◆ **What the task asks**:
Each line of the data below that holds the word "Open" is to be reported in full.

◆ **Supplied material**:
┏━━
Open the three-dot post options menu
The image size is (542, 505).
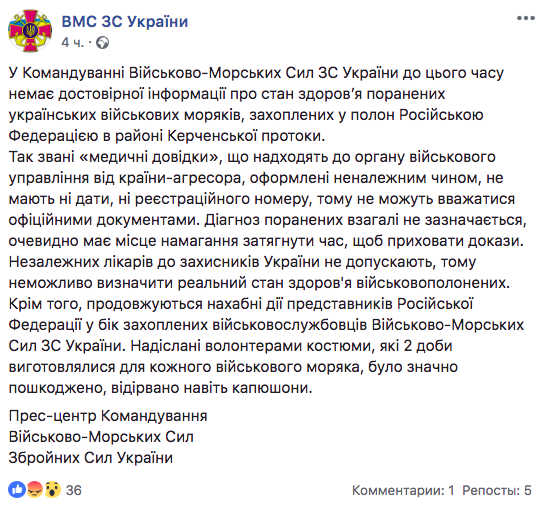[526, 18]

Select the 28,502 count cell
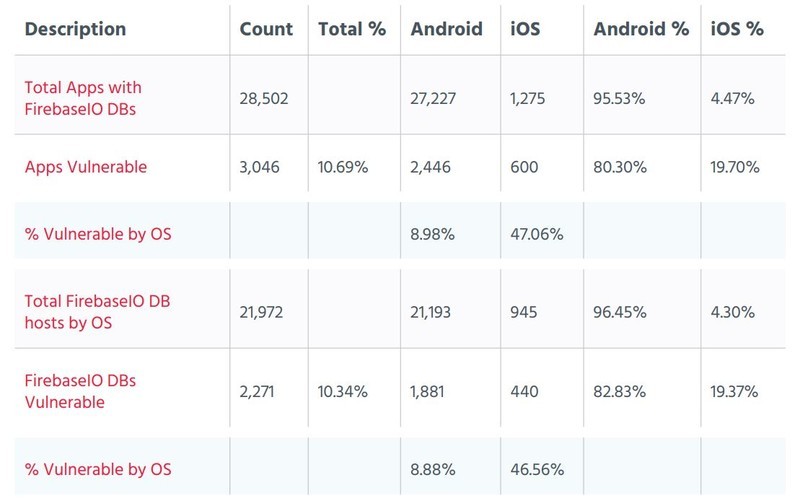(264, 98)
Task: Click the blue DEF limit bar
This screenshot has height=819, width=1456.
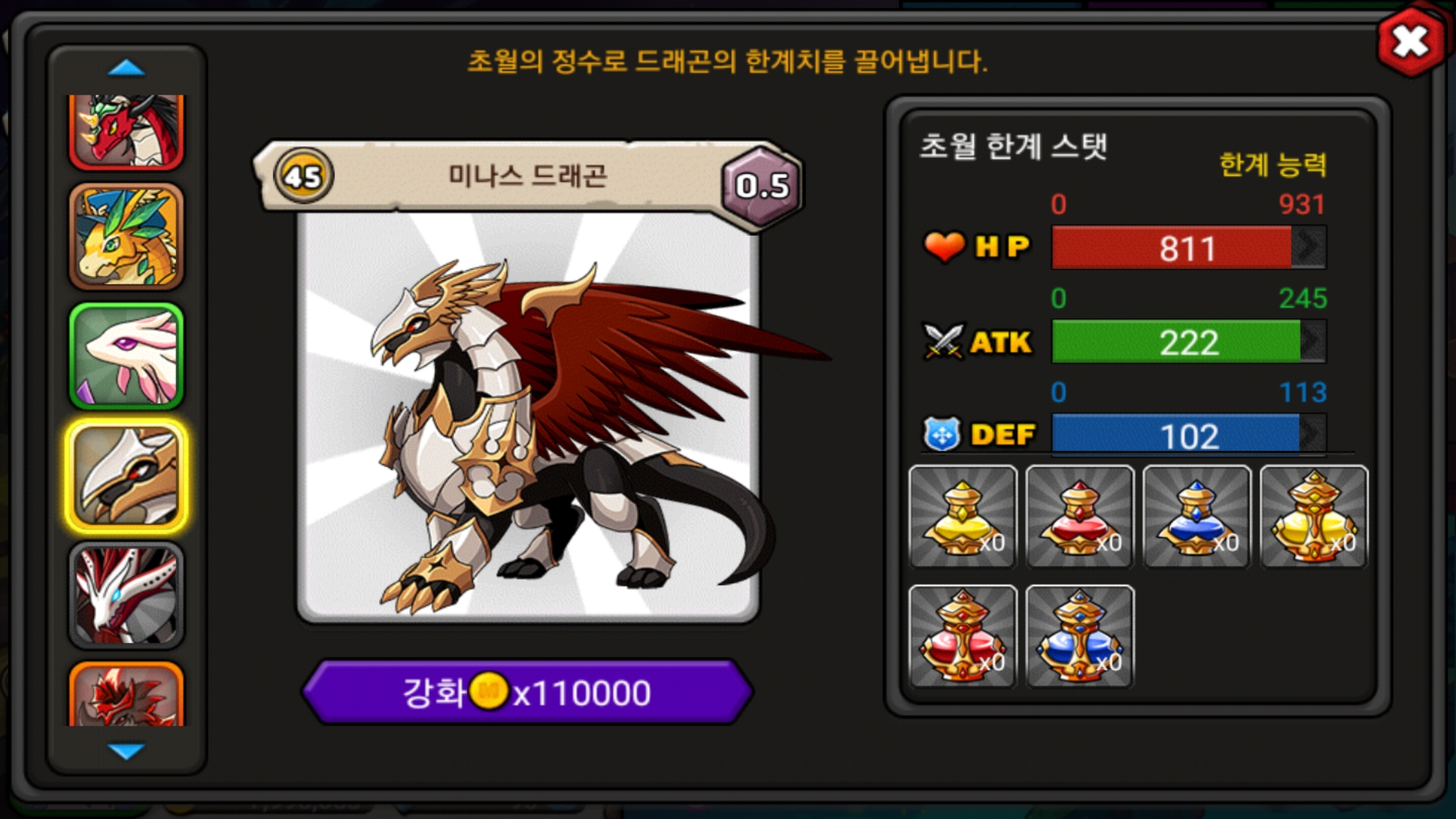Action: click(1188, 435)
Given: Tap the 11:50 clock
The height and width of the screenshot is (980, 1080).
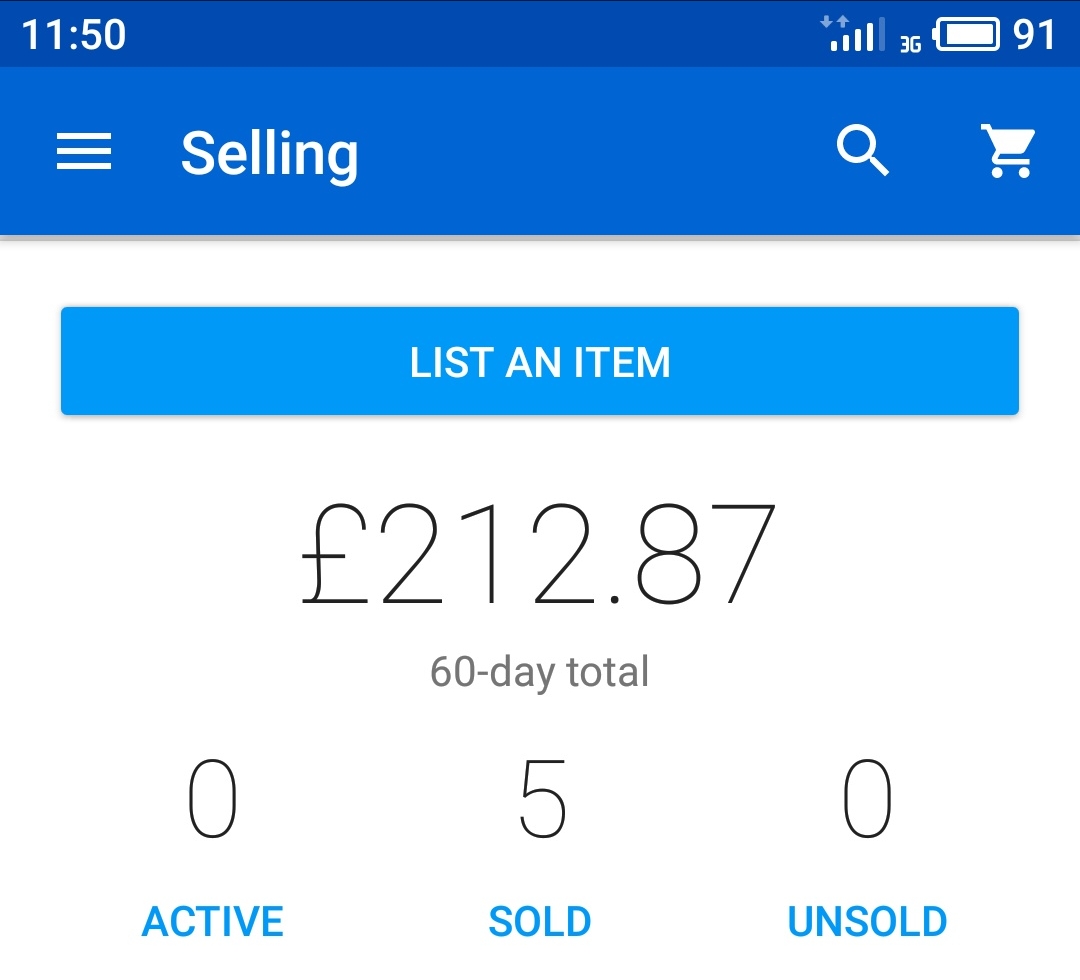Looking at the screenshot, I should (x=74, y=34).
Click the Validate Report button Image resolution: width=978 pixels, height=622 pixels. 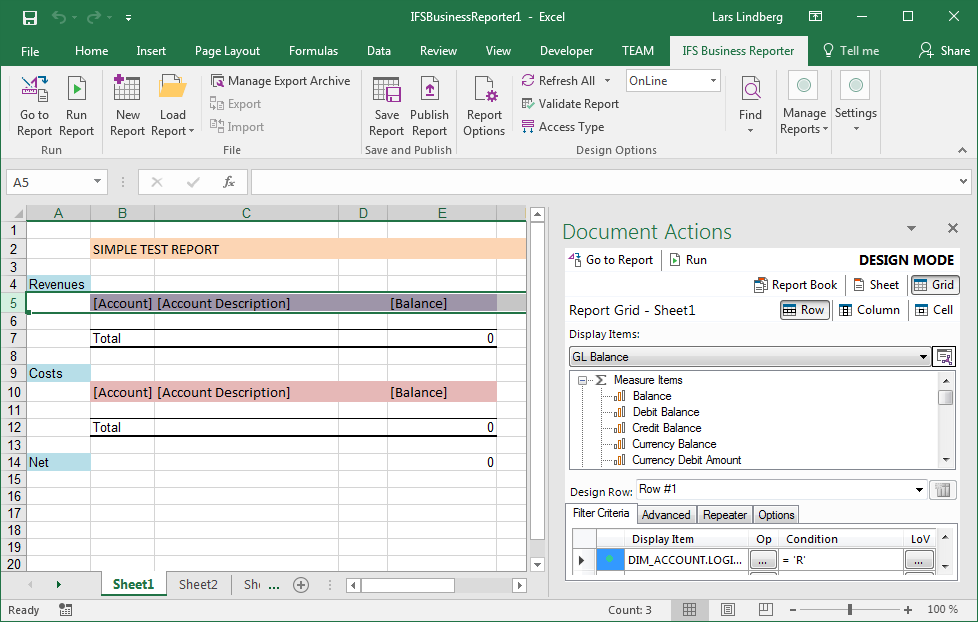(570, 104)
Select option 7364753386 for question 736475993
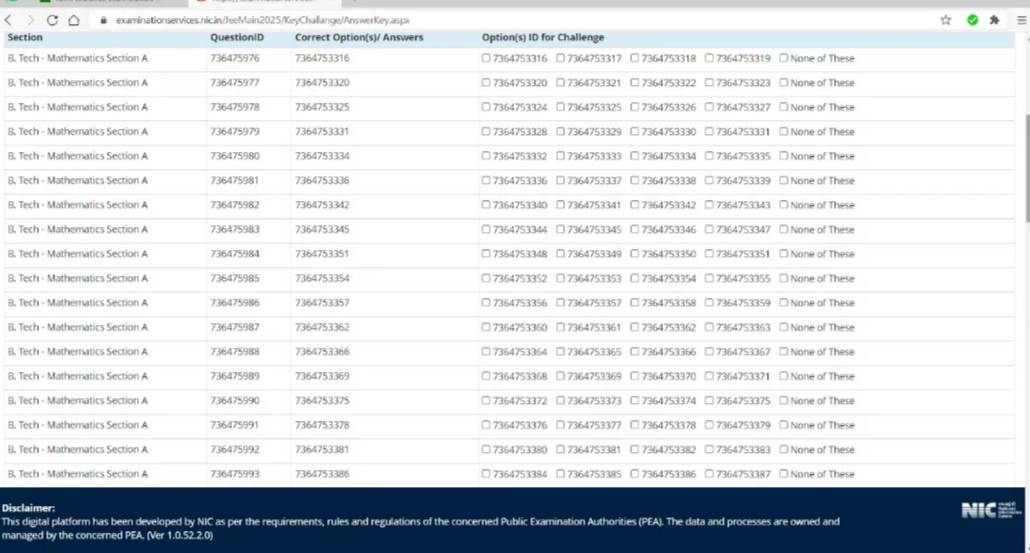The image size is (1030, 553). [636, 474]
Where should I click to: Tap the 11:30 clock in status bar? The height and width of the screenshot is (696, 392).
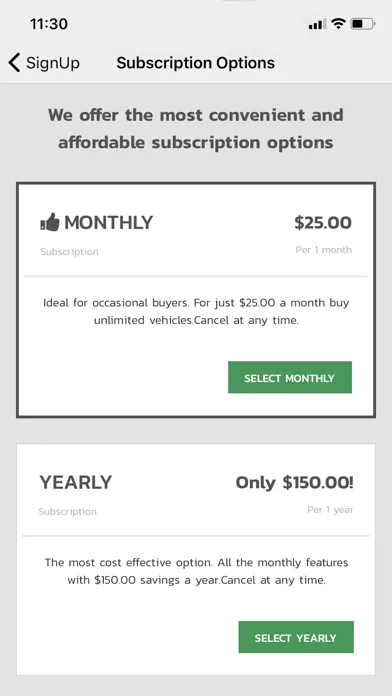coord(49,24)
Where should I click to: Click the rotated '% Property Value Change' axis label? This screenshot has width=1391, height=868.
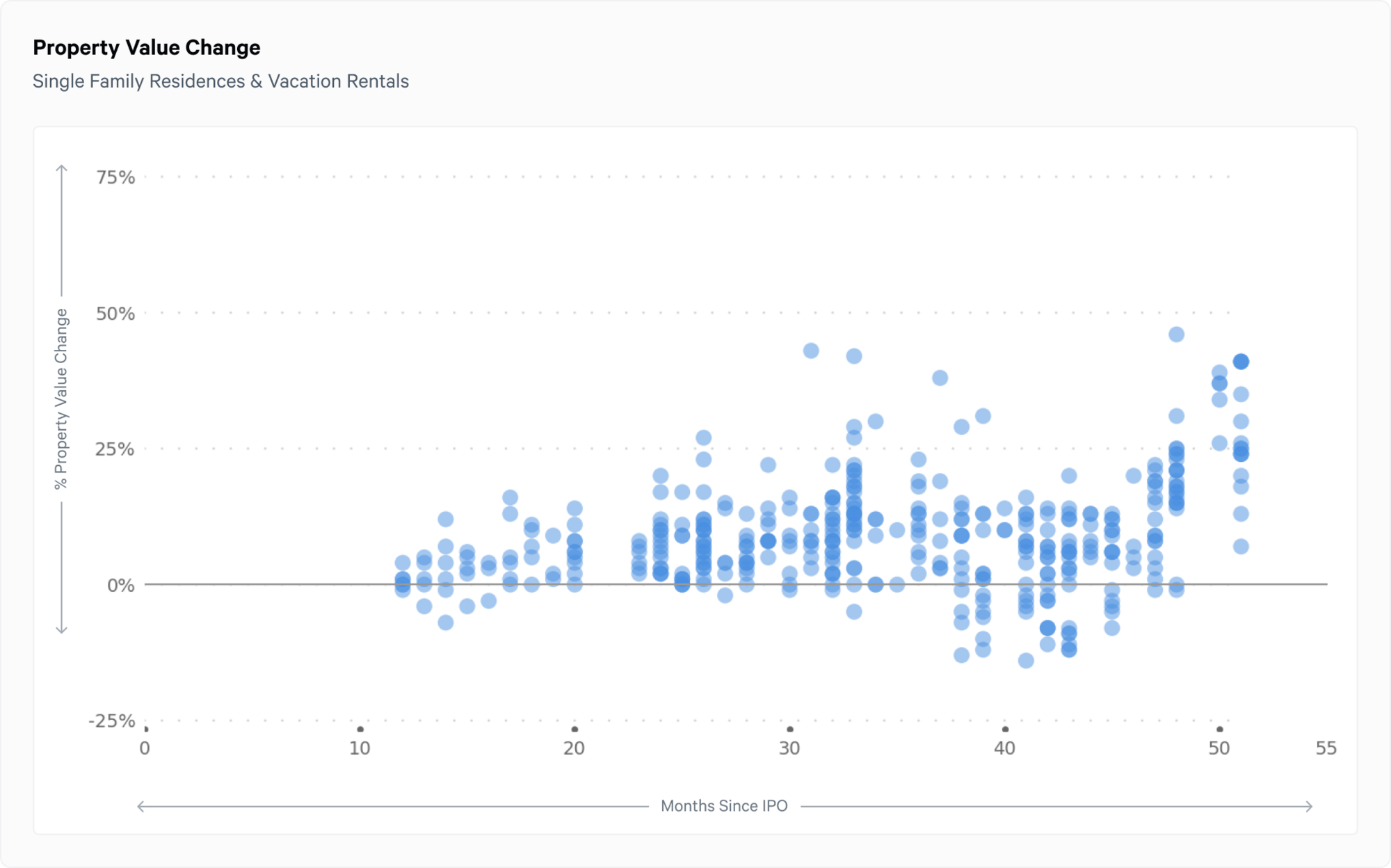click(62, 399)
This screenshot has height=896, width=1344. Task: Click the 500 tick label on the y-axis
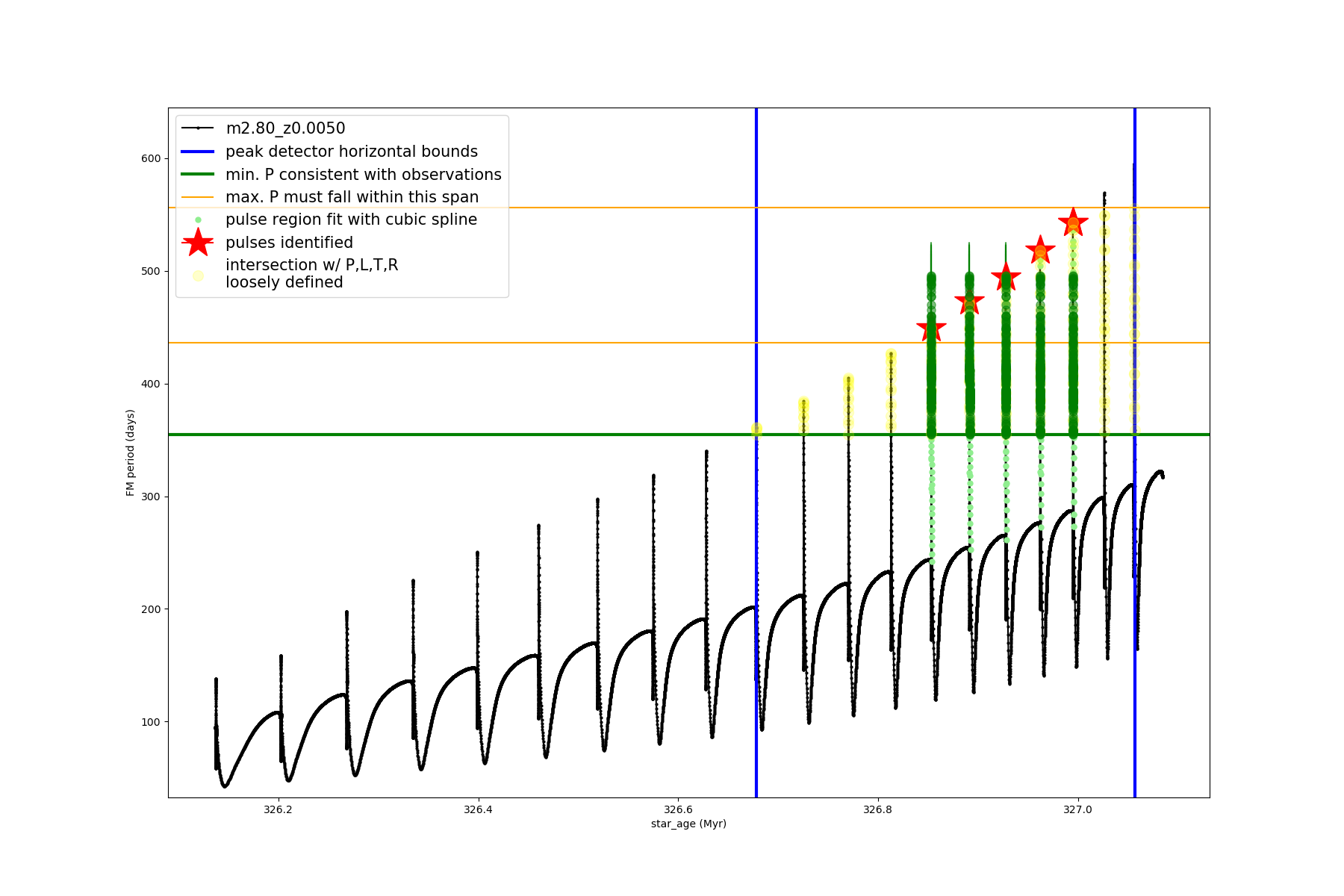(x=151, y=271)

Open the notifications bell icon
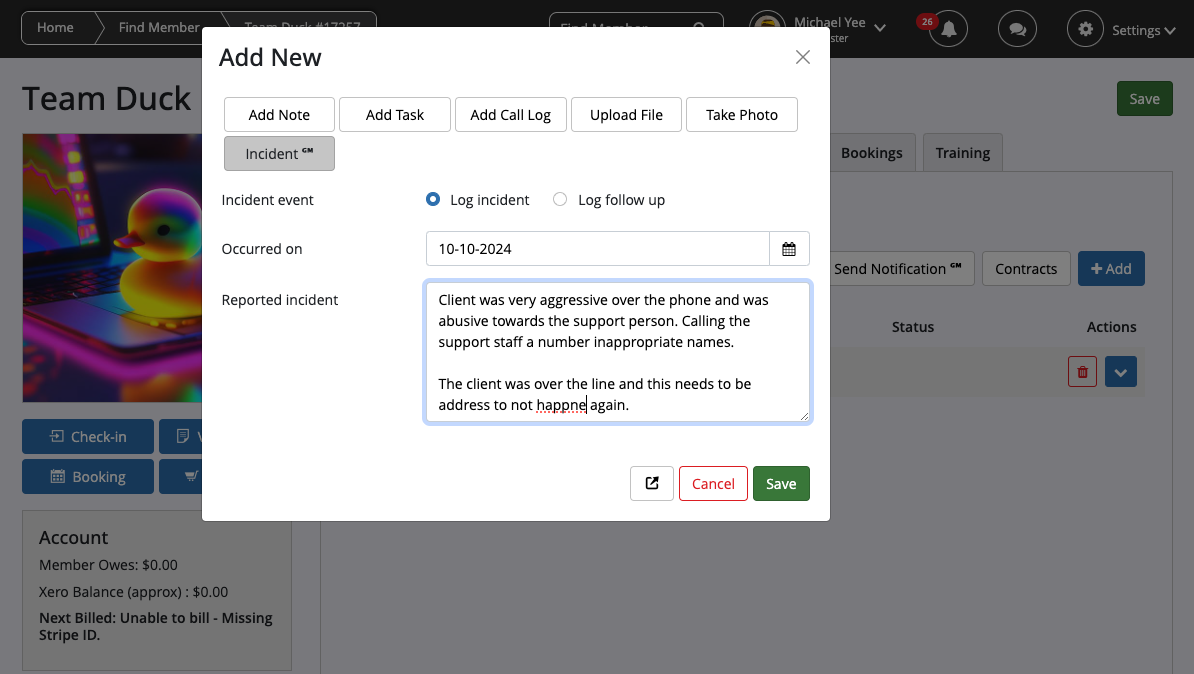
┗━━
◆ **Written answer**:
Open the three-dot post options menu
Open the notifications bell icon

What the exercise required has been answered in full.